Remcos software deployed in spying attempt on Ukraine’s government, CERT says

In a recent phishing campaign against Ukrainian government agencies, hackers attempted to install Remcos surveillance software on victims’ computers, according to a recent alert.

Remcos is a legitimate remote management software for Windows systems developed by the German firm Breaking Security. However, it is sometimes used by hackers to gain remote access and complete control over victims’ computers.

The bogus emails contained a malicious file reminding recipients to pay for services from Ukrtelecom, a major Ukrainian internet service provider, according to an alert issued Monday by Ukraine’s computer emergency response team (CERT-UA).

One of the archives attached to the email contained an executable file of more than 600MB in size. Running this file installed the Remcos program on the victim's computer.

CERT-UA did not disclose which Ukrainian government services were targeted by phishing emails or whether hackers managed to successfully install the spyware. The agency pinned the effort on a group labeled UAC-0050 that has been active in Ukraine since 2020. The hackers carried out previous attacks using remote desktop software Remote Utilities, CERT-UA said.

A possible goal of the group is espionage, according to CERT-UA, as its members mostly targeted Ukraine’s government services.

Familiar in phishing

Breaking Security openly advertises Remcos on its website, describing it as “a lightweight, fast, and highly customizable remote administration tool with a wide array of functionalities.” Users can download the free version of the software or buy the premium version for €58 ($62).
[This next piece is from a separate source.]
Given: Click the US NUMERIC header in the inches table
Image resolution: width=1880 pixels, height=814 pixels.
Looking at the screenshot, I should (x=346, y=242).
The software is usually embedded in a malicious ZIP file masquerading as a PDF that claims to contain an invoice or order, according to CheckPoint.

In one attack last year, threat actors disguised a phishing email as a payment notification from a trusted bank and asked the recipient to open the attached Excel file, according to Fortinet research.

This Excel file displayed a yellow security bar warning the victim about dangerous macro code. The file message lured the victim into clicking the button to bypass the warning and execute the malicious macro code, Fortinet explains.

With Remcos software, hackers can steal user credentials, gain control over online accounts and deploy additional malware variants on an infected computer, researchers said.